Assistere al concerto della propria band preferita, che sia dal vivo o attraverso uno schermo, è sempre un’emozione. Se poi questa band si chiama Coldplay, allora la magia è assicurata. Sembra, infatti, di cader preda di un incantesimo quando sulle note della colonna sonora di ET l’extraterrestre si scorgono le immagini di uno stadio gremito. È così che inizia il Live at River Plate, trasmesso in oltre 80 paesi in tutto il mondo. Come avevamo anticipato, si tratta del concerto di Buenos Aires che era stato già trasmesso in diretta lo scorso ottobre e che adesso è stato impreziosito da un montaggio spettacolare e arricchito da un documentario finale con filmati tratti dal backstage e interviste inedite.
L’omaggio al popolo iraniano
Le oltre due ore del film scorrono velocemente senza che ce ne si accorga. Si passa dalle hit allegre e movimentate ai momenti più intimi e suggestivi. Uno di questi è quando i Coldplay sono stati raggiunti sul palco dall’attrice iraniana Golshifteh Farahani e insieme hanno eseguito una canzone in lingua farsi intitolata Baraye. Il testo del brano scritto dal venticinquenne Shervin Hajipour è composto da messaggi che gli iraniani hanno pubblicato online dopo l’inizio delle manifestazioni nel Paese ed elenca tutti i motivi per cui hanno iniziato a protestare in seguito alla morte della giovane Mahsa Amini. Durante l’esecuzione cala un silenzio surreale, allo stadio ma anche in sala.

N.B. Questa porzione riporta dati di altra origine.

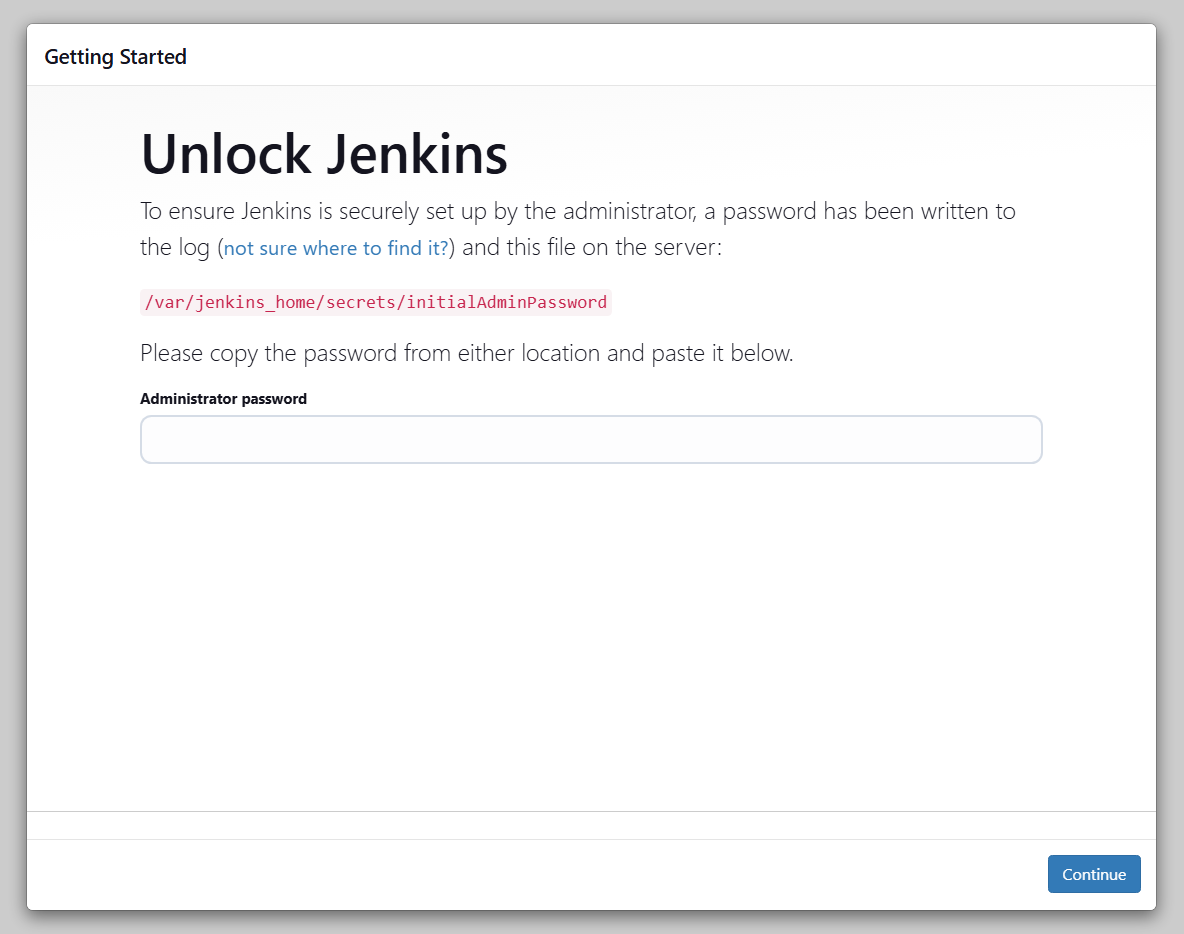
Task: Click 'paste it below' in the instruction line
Action: click(x=723, y=353)
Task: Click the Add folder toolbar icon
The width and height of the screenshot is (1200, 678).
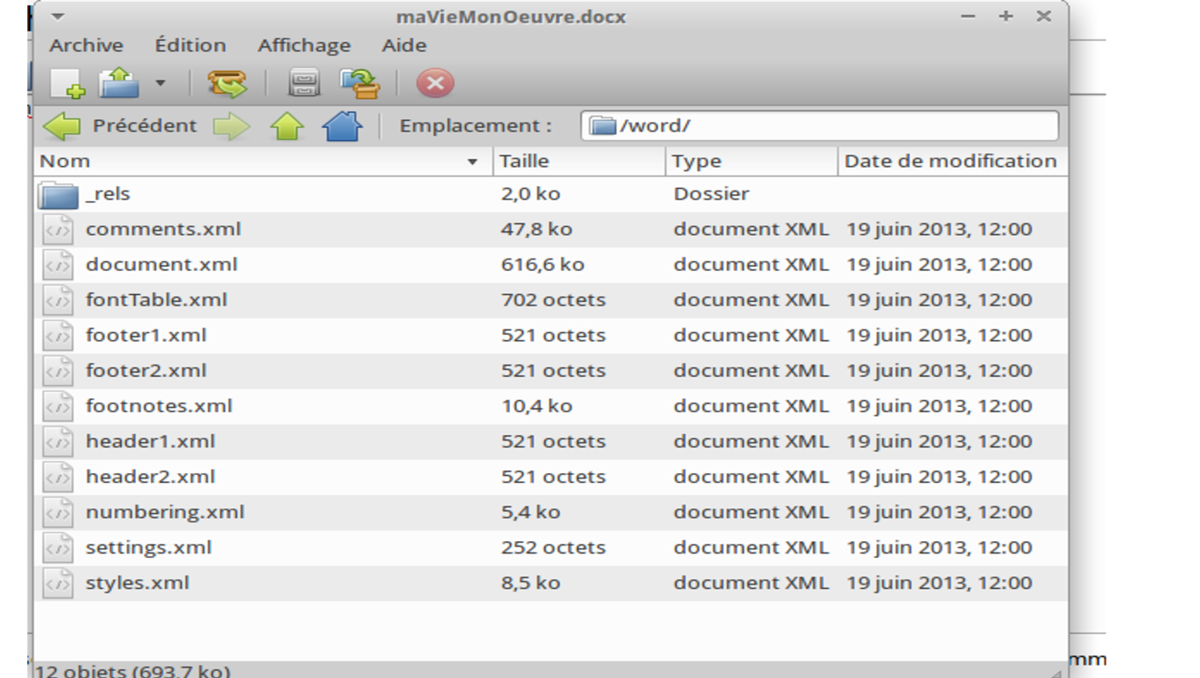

La collaborazione con Jin e i BTS
Particolarmente atteso era l’arrivo di Jin, famoso membro dei BTS. Il giovane coreano ha eseguito The Astronaut, un brano scritto per lui dai Coldplay per salutare i suoi fan prima della partenza per il servizio militare. Per circa due anni la band asiatica, infatti, non potrà fare musica poiché tutti i membri dovranno svolgere la leva obbligatoria. È interessante il discorso che Chris fa prima di annunciare il suo ospite. Parla di diversità e pregiudizi, che tutti abbiamo in quanto esseri umani. Gli stessi che aveva anche lui inizialmente quando gli fu proposta la collaborazione con i BTS, poiché avevano uno stile completamente differente dal loro. Solo conoscendo in maniera più approfondita l’altro, ci accorgiamo, però, che i pregiudizi sono soltanto tali e possiamo superarli riscoprendo i sentimenti di amore e solidarietà che contraddistinguono (o almeno dovrebbero) la nostra specie. Insieme ci si completa, si può collaborare e creare qualcosa di bello, proprio come hanno fatto i Coldplay e i BTS.
Believe in love
Due sono i messaggi fondamentali, quasi degli slogan o dei mantra, che la band vuole trasmettere ai suoi fan: “Everyone is an alien somewhere” (ognuno è un alieno da qualche parte) e “Believe in love”(credete nell’amore). Le frasi, che appaiono scritte sui maxischermi e anche sulle magliette indossate dal gruppo, sono molto semplici ma importanti da tenere a mente. Insieme a un’altra citazione dell’era di Everyday life, ossia “Music is the weapon” (la musica è l’arma), potremmo dire che queste affermazioni rappresentano i principi su cui si fonda l’intera carriera dei Coldplay.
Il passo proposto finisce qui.